What the task asks:
Bring together all lines of the material below that contain the string "Close".

-- Opening Marker --

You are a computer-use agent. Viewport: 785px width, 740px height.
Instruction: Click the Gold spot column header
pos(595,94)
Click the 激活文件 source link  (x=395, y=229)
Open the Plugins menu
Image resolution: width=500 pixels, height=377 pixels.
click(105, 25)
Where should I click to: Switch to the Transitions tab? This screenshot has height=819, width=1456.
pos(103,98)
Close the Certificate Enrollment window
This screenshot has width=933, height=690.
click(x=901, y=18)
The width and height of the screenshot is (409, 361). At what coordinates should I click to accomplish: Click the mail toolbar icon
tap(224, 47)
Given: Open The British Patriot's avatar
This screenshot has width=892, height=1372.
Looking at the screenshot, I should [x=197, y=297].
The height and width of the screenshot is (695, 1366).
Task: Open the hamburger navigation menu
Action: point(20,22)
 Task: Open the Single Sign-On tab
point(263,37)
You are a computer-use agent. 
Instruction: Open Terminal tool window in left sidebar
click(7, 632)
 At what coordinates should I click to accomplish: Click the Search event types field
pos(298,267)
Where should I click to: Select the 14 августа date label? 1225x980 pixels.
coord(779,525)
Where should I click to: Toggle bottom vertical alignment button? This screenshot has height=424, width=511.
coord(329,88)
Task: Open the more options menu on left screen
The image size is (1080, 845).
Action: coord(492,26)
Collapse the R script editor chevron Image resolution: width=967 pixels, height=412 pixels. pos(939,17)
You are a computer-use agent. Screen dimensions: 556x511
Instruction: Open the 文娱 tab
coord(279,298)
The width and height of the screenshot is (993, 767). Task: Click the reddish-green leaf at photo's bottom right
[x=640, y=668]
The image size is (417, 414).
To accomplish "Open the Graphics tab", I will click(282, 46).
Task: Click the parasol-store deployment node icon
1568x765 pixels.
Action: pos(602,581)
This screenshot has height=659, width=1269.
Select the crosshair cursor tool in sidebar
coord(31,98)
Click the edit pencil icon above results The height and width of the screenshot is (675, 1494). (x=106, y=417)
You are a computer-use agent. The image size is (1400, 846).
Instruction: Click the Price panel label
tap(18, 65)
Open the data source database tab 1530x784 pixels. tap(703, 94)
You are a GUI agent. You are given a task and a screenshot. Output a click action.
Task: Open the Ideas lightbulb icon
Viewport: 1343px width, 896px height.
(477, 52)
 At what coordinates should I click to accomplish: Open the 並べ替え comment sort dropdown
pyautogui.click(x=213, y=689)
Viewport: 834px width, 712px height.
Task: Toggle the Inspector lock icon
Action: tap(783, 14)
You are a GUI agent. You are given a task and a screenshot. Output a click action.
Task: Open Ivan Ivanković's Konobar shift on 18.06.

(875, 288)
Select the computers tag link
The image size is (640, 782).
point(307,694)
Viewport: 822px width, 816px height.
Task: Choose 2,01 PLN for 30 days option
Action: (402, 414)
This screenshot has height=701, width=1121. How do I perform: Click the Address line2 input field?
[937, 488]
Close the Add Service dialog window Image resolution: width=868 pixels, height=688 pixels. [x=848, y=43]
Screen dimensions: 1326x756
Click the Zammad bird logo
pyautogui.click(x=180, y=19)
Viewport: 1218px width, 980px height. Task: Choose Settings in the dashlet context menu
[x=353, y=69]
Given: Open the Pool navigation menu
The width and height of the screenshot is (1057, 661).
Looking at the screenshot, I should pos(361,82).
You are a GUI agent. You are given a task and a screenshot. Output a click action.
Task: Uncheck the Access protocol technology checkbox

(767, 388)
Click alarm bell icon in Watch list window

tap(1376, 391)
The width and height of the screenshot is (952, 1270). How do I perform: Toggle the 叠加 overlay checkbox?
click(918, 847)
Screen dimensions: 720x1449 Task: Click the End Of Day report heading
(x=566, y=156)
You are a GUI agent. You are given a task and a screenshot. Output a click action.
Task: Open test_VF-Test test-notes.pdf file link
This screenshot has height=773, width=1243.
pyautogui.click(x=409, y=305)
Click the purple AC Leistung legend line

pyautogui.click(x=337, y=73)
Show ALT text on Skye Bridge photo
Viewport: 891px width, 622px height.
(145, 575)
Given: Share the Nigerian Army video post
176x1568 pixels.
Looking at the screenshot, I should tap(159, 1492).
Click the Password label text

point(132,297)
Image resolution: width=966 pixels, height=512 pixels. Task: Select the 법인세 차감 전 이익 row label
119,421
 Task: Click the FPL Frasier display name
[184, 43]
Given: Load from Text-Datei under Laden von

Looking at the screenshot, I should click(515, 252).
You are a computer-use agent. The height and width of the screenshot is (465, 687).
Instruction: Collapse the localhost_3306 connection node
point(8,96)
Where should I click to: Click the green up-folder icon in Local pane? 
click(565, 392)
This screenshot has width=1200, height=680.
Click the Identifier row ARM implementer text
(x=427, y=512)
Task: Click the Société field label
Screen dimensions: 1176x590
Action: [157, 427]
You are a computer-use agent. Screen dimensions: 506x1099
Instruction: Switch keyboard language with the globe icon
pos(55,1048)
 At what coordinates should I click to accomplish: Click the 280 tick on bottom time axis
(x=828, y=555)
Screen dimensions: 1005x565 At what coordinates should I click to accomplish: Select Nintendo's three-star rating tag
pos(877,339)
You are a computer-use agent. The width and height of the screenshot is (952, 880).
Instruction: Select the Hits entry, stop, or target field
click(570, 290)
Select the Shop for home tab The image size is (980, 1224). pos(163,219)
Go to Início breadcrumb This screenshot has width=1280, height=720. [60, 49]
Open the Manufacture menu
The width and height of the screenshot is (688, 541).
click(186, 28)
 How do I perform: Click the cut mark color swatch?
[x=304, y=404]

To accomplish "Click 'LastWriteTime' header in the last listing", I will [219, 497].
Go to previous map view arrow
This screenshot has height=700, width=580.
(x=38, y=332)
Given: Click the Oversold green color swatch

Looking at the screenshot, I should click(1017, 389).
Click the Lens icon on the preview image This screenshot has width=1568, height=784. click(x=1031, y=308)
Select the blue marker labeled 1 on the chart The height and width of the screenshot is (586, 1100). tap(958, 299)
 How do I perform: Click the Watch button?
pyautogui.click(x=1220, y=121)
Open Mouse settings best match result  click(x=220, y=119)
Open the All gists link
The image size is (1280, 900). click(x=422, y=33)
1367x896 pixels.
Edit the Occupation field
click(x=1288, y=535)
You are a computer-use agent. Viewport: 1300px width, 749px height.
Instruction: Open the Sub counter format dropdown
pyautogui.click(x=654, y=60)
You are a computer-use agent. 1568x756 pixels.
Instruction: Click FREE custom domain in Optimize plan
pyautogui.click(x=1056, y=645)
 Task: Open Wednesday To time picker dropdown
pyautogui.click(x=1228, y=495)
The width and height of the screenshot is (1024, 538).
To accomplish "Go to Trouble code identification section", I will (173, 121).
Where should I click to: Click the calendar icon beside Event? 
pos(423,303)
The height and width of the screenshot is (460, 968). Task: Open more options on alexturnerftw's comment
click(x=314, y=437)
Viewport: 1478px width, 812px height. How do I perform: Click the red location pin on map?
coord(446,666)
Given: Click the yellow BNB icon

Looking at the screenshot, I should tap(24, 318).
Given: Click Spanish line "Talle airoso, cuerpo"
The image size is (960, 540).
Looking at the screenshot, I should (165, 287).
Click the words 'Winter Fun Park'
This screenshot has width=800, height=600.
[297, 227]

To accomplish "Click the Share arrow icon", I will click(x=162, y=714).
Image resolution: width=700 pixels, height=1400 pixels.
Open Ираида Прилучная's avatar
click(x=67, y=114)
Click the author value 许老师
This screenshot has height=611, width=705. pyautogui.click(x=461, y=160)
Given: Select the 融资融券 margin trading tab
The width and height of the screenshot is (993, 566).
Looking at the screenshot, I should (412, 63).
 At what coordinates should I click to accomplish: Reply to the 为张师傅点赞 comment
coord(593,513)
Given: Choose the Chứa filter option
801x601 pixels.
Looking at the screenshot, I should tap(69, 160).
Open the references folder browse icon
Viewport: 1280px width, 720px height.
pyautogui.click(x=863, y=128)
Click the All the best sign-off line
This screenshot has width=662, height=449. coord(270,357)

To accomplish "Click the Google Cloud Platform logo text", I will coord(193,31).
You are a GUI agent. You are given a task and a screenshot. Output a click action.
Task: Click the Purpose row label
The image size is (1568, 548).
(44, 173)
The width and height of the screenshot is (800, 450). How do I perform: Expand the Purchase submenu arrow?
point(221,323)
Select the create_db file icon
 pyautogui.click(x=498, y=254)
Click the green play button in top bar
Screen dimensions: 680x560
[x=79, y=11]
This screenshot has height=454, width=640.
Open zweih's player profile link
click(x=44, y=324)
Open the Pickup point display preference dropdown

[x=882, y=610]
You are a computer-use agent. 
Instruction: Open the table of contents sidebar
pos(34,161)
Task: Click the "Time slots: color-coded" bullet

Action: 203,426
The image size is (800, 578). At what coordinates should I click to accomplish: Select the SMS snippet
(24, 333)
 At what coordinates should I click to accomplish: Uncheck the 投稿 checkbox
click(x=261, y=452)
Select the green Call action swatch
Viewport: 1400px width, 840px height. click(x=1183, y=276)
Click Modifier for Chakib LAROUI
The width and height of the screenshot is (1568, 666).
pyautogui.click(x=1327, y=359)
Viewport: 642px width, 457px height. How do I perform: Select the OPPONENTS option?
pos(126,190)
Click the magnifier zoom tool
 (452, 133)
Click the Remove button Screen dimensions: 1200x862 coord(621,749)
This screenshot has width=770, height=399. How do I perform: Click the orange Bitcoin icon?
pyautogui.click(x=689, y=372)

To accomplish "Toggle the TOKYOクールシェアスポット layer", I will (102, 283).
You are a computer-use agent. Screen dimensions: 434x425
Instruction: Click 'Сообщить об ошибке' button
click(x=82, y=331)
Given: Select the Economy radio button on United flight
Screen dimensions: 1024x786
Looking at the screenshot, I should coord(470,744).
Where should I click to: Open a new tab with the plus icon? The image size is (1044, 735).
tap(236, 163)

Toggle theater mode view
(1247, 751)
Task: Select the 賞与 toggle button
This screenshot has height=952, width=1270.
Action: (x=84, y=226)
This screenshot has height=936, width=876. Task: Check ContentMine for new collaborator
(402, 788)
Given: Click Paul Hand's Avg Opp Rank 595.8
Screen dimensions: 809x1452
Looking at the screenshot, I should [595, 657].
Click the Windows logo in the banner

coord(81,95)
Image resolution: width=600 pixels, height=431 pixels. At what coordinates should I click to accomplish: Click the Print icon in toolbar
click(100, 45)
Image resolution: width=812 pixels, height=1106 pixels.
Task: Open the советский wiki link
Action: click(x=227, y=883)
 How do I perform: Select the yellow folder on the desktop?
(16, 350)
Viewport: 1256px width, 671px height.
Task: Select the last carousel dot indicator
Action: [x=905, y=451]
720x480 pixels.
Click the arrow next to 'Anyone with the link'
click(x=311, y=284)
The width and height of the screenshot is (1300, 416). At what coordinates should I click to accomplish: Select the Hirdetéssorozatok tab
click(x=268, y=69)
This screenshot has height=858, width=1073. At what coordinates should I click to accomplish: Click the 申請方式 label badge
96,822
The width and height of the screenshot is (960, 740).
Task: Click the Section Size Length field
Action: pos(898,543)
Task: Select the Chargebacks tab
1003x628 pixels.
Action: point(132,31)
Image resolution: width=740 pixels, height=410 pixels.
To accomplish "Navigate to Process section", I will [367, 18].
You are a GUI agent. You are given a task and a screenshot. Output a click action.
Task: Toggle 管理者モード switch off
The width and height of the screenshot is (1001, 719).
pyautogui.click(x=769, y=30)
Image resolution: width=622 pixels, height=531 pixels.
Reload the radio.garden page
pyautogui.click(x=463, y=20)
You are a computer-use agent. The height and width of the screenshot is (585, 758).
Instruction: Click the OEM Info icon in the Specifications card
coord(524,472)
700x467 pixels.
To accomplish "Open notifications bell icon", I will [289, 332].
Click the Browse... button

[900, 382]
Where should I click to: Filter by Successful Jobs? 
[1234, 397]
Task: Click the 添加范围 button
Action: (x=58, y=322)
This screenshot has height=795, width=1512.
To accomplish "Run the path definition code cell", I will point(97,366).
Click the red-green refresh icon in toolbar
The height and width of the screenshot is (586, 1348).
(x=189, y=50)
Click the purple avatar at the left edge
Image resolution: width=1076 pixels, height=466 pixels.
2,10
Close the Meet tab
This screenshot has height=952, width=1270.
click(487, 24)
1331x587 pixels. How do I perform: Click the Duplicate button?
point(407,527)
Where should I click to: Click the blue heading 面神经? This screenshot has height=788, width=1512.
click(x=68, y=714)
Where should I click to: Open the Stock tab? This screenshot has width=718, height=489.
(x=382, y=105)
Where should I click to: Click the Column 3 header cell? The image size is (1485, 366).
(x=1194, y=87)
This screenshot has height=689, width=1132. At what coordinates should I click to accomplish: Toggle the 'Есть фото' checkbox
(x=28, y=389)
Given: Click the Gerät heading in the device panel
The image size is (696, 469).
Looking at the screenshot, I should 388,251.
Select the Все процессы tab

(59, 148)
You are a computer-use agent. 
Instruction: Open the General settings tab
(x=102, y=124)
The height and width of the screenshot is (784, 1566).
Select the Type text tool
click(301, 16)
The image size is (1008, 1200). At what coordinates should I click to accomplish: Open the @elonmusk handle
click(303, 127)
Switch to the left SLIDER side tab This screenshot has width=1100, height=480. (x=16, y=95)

-- Closing Marker --

Exercise response:
Close the Certificate Enrollment window
Close the Add Service dialog window Image resolution: width=868 pixels, height=688 pixels. [x=848, y=43]
Close the Meet tab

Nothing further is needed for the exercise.